Dans les faits, ni l’institution ni le pouvoir en place ne peuvent se passer de la confrérie. « Les autorités sont obligées de mener une politique à deux vitesses, analyse Amr Ezzat : d’une part, elles préconisent le lifting d’une institution infiltrée par des courants de pensée extrémistes et, d’autre part, elles se doivent de maintenir des échanges avec la confrérie. Car si demain Al-Azhar adopte des positions radicales à l’égard les Frères musulmans, elle perdra de nombreux soutiens et donc beaucoup de son influence. » Malgré un discours dominant très anti-Frères, « il ne faut pas oublier, poursuit Ezzat, qu’ils sont la première force politique du pays, et c’est ce succès qui a contribué à leur présence très forte au sein de l’institution. C’est ce qui empêche aussi d’autres factions, encore plus radicales, de prendre le pouvoir au sein d’Al-Azhar. Les autorités ont donc tout intérêt à maintenir un certain équilibre ». Très critiqué pour la répression violente qu’il exerce contre ses opposants, Sissi veut coûte que coûte redorer son blason sur la scène internationale, se positionnant en chef de guerre contre les groupes extrémistes, et ne peut s’offrir le luxe de voir une institution phare comme Al-Azhar échapper à son influence.

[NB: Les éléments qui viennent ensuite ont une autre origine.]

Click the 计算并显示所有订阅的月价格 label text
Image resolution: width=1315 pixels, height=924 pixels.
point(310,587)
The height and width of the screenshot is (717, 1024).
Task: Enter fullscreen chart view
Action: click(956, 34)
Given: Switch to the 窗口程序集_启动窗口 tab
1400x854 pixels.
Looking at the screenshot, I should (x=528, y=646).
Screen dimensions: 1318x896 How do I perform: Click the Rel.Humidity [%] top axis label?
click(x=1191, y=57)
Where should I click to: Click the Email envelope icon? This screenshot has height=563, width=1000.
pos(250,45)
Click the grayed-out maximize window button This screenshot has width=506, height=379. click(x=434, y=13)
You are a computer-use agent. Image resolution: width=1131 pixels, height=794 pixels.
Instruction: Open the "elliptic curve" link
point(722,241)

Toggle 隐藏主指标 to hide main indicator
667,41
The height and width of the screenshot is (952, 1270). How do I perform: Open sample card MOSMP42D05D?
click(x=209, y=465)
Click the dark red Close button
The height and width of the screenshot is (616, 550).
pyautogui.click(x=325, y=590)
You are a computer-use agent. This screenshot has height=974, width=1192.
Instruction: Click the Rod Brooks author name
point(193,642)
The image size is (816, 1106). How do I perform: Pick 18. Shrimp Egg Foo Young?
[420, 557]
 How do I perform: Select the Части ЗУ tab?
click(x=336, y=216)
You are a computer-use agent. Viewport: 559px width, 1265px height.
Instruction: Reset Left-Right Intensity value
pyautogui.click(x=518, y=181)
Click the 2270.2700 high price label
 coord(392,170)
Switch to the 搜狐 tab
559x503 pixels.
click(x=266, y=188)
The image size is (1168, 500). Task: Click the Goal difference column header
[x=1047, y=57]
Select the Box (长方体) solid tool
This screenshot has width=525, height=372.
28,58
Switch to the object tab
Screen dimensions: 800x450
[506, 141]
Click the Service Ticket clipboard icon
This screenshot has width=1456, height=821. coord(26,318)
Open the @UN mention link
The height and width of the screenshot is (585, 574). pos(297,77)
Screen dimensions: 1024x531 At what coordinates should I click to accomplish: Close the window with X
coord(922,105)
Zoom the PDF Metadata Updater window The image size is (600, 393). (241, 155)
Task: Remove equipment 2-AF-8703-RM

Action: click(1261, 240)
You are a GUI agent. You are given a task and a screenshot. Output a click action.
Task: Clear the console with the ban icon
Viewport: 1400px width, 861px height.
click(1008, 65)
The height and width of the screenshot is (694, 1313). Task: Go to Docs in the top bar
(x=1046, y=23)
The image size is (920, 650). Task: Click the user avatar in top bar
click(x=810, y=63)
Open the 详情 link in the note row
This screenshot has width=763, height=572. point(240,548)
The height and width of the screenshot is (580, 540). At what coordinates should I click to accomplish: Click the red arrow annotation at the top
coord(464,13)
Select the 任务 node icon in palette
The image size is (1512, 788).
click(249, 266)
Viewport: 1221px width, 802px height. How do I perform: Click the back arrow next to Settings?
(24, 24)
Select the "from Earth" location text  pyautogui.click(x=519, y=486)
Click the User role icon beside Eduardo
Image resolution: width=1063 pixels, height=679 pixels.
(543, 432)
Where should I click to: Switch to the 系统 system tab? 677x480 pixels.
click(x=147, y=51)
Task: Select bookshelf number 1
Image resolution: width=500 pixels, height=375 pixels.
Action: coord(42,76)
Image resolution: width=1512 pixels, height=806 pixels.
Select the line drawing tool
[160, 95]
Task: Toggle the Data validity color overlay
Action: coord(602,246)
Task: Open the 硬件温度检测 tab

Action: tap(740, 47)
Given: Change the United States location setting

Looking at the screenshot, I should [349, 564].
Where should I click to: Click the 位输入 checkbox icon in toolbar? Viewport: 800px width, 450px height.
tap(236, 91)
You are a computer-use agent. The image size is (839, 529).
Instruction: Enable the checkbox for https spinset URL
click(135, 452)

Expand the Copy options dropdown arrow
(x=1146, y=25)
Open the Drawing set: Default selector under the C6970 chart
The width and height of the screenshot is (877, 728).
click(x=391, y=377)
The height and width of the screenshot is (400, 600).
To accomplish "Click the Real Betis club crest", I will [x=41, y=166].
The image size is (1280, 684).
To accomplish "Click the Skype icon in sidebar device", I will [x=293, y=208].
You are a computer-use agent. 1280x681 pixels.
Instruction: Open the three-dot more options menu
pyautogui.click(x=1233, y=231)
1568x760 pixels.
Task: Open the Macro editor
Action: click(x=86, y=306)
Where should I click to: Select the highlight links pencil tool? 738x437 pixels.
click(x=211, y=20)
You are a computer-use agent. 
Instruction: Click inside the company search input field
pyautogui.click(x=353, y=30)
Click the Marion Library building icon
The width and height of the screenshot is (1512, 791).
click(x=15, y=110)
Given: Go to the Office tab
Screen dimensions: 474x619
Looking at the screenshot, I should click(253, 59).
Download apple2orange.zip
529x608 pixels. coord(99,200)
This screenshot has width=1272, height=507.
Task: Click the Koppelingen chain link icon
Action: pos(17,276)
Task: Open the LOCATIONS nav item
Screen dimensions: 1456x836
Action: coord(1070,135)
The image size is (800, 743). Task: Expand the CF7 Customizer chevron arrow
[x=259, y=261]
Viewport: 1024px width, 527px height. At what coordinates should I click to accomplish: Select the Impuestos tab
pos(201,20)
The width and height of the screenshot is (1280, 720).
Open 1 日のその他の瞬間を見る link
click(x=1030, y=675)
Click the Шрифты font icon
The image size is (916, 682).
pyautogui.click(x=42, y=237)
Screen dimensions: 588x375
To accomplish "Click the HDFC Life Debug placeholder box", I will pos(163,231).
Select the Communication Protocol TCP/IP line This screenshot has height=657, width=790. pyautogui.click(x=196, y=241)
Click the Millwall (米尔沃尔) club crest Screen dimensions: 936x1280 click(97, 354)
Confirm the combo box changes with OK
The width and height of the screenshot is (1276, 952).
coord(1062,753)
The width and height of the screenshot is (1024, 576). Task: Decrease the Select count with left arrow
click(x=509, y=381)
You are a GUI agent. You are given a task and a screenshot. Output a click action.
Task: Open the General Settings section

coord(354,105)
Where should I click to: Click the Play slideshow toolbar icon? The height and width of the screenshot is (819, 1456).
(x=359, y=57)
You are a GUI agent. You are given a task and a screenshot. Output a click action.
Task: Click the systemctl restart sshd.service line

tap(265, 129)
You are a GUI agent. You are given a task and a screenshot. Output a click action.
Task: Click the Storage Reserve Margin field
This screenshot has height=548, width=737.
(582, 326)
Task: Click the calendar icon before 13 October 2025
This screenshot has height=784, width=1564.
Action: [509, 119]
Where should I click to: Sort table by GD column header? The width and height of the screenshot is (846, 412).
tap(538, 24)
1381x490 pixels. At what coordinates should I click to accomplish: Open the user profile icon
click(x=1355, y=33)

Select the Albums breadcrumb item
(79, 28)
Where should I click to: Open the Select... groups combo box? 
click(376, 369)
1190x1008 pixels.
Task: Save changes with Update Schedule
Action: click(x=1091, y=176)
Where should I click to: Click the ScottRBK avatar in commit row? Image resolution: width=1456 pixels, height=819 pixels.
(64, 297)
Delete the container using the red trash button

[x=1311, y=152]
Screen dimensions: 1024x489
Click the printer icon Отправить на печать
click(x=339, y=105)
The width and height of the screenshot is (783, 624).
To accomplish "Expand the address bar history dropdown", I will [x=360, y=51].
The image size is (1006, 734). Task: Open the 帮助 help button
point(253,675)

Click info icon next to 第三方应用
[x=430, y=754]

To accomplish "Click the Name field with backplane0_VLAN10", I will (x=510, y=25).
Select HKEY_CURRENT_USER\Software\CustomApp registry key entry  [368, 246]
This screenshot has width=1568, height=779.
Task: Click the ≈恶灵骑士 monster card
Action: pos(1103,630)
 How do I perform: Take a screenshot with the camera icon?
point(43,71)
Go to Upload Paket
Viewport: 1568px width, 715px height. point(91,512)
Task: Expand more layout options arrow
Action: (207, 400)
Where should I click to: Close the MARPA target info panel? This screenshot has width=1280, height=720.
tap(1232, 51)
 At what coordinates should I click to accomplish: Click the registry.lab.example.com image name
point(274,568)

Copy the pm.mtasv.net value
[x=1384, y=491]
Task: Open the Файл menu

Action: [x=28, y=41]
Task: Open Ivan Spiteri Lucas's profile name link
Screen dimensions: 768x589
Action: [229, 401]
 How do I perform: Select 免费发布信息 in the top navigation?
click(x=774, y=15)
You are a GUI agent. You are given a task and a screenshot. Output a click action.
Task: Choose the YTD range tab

Cet empiètement du politique sur le religieux est dénoncé par de nombreux observateurs. Selon eux, aucune modernisation ne sera possible sans une rupture claire entre l’institution religieuse et les autorités. « On ne peut pas nier que la dynamique de modernisation est déjà en place. Le chef d’Al-Azhar sera désormais élu par un comité interne. Et ne pourra être limogé au gré des changements de gouvernement, note Kamal Hadeeb, spécialiste des questions religieuses.

Al-Azhar a une importance capitale sur l’échiquier politique, car elle produit de nombreux documents en lien avec la société civile et la démocratie. Sa prise de contrôle au fil des décennies par le pouvoir l’a considérablement affaiblie. L’élection démocratique des cheikhs et l’indépendance économique sont primordiales si on veut que l’institution se détache de l’influence des autorités, et réciproquement. » « Al-Azhar devrait commencer par s’en tenir à sa mission de conseil religieux, plaide, pour sa part, Amr Ezzat. Elle ne doit pas avoir de rôle politique, car elle ne représente pas la population égyptienne, encore moins celle du Moyen-Orient, ni même les musulmans. »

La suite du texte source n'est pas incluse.